Catching the problem early can have significant impact on outcomes. According to official statistics, 43% of adults carrying HIV in the UK were diagnosed at a very late stage. People diagnosed late have a tenfold risk of dying within the first year of diagnosis.
“Having an HIV infection is no longer a death sentence. If you diagnose early and get people on effective treatment, they can live a normal life into older age,” Blake says.
But there is no denying that HIV remains a sensitive issue. A Public Health England study of other sectors found that 90% of employees felt that it was acceptable to include HIV in health checks. But some employers were hesitant to participate in the pilots, concerned about how to handle the situation if an employee disclosed an adverse test result.
As a result, the Test@Work pilot has developed an online digital toolkit for employers, offering guidance on health promotion and how to address the subject with staff.
Blake emphasises that all testing will be kept confidential with results sent directly to individuals, along with tailored advice. She adds that the pilot is also not storing information about workers.
So far, the pilot has completed testing on one small construction site. Blake says that uptake of the service was “reasonable” and the team had positive feedback. She adds: “More and more organisations are beginning to accept that workplace wellbeing is a corporate social responsibility. There’s a strong business case for doing it.
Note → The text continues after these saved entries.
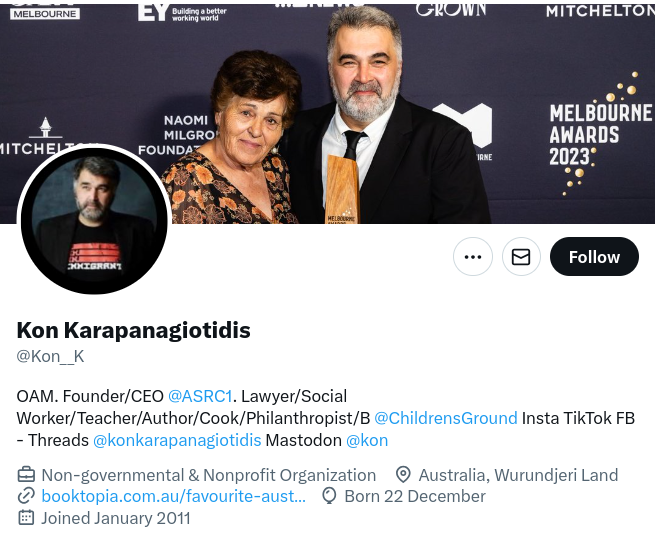Visit the @ChildrensGround profile link
Image resolution: width=655 pixels, height=540 pixels.
click(x=446, y=418)
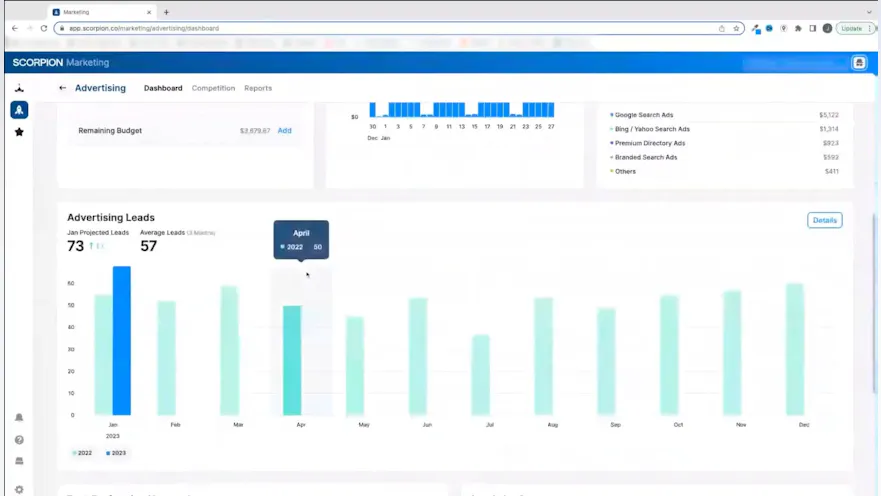This screenshot has height=496, width=881.
Task: Click the Add link next to Remaining Budget
Action: coord(285,131)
If employers look after the health and wellbeing of their staff, it can impact on things important to the organisation such as sick leave, turnover, recruitment, job satisfaction and morale.”
The Test@Work pilot is running from August 2019 to early spring 2020 and is funded by American biotechnology research company Gilead Sciences. For more information or to take part in the pilot, contact project researcher Sarah Somerset.
Hiv and aids
HIV – or the human immunodeficiency virus - damages the cells in the immune system, weakening a sufferer’s ability to fight everyday infections and disease.
If the immune system is severely damaged by the HIV virus, it will struggle to fight off a number of potentially life-threatening infections and illnesses, and AIDS (acquired immune deficiency syndrome) can develop.
AIDS cannot be transmitted from one person to another but the HIV virus can.
There is no cure for HIV or AIDS, but advances in medical treatment can prolong life into old age.
In 2017 it was estimated that there were 101,600 people living with HIV in the UK.
• 92% of those living with HIV in the UK have been diagnosed.
• 98% of those that have been diagnosed are receiving HIV treatment.
• 97% of those being treated have an undetectable ‘viral load’. This means that they are highly unlikely to pass on the virus.
• More than a third of people (39%) receiving specialist HIV care are now aged 50 or over compared to fewer than one in five in 2007.
• An estimated 7,800 people are undiagnosed and potentially unaware that they are carrying the virus.